ABOUT THIS TASK:
The answer must be an exact copy of the lines from the one containing "This screenshot has width=700, height=564." through the last line of the records, with the pictures left out.

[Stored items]
┄┄┄┄┄┄┄┄┄┄

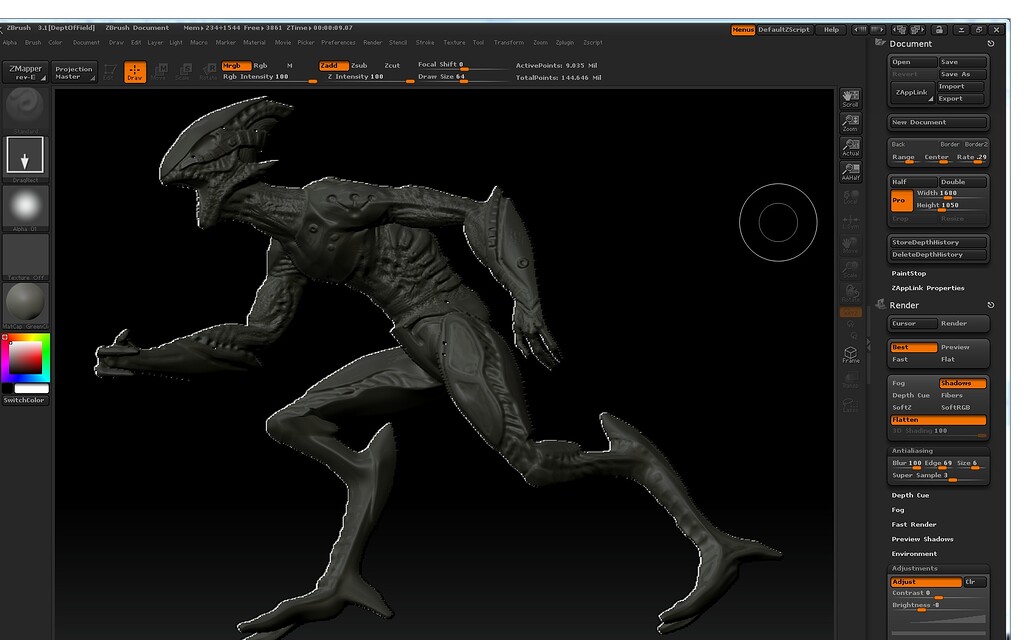This screenshot has height=640, width=1024.
Task: Click the New Document button
Action: pos(938,122)
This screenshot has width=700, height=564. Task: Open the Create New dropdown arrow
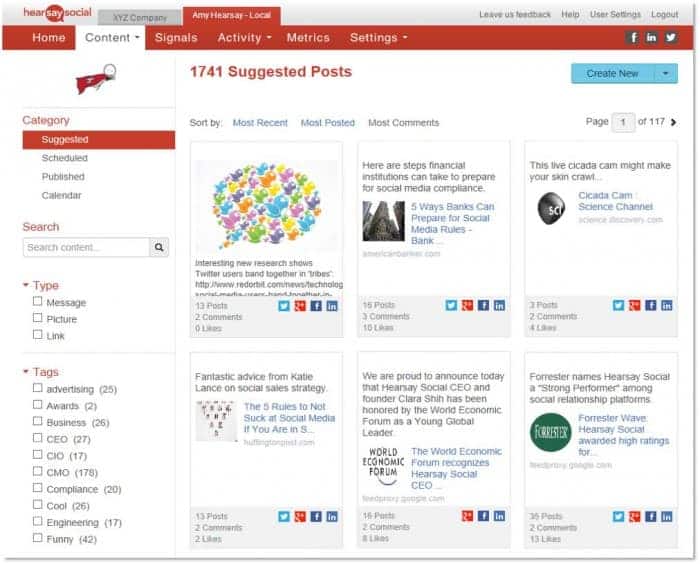666,74
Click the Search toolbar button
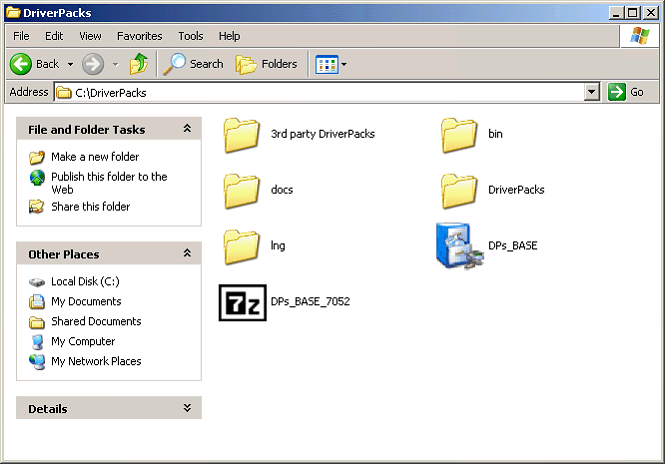 tap(194, 64)
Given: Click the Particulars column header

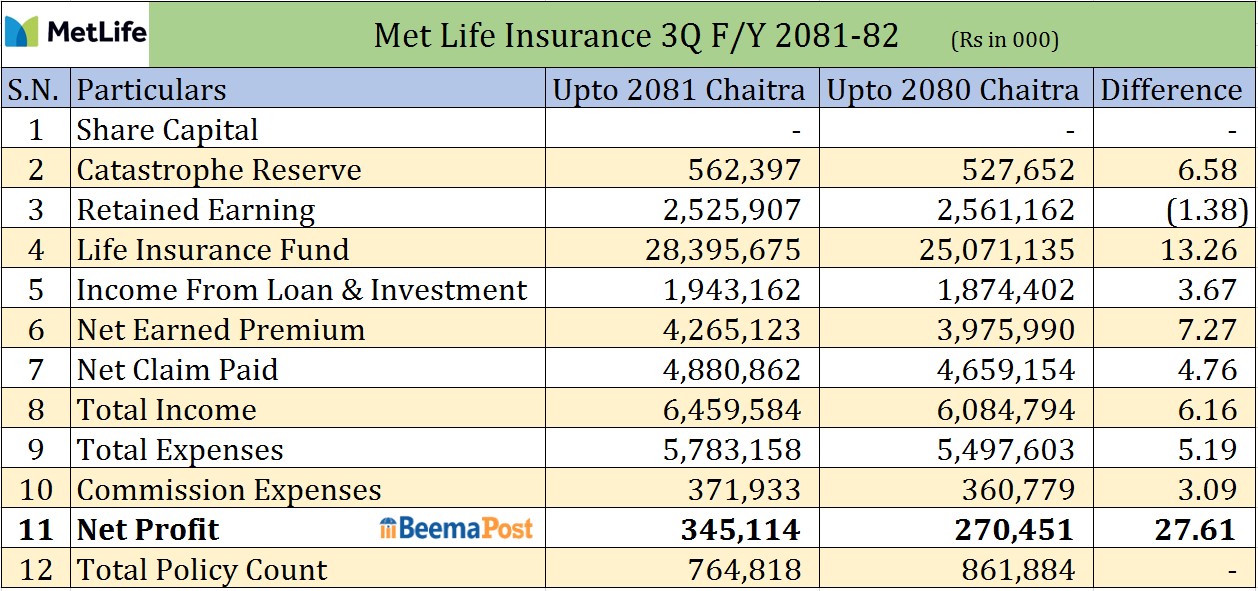Looking at the screenshot, I should (x=152, y=90).
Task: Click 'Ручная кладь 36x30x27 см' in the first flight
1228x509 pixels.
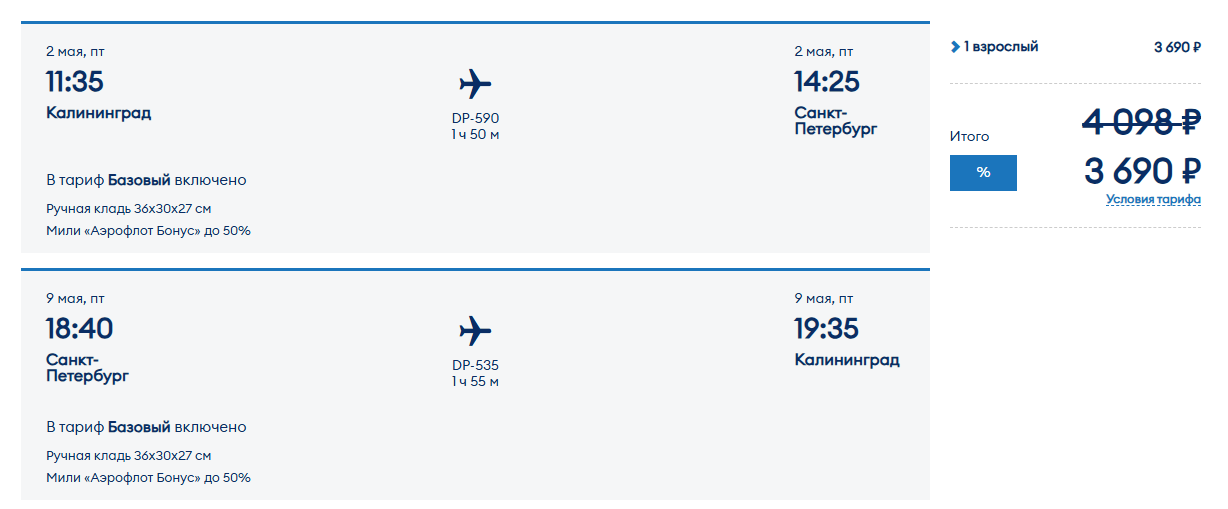Action: click(x=129, y=209)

┄┄┄┄┄┄┄┄┄┄

ANSWER AREA:
This screenshot has width=700, height=564. Task: Open the Create New dropdown arrow
666,74
Click the Search toolbar button
 tap(194, 64)
Given: Click the Particulars column header

Looking at the screenshot, I should (x=152, y=90).
Task: Click 'Ручная кладь 36x30x27 см' in the first flight
1228x509 pixels.
Action: click(x=129, y=209)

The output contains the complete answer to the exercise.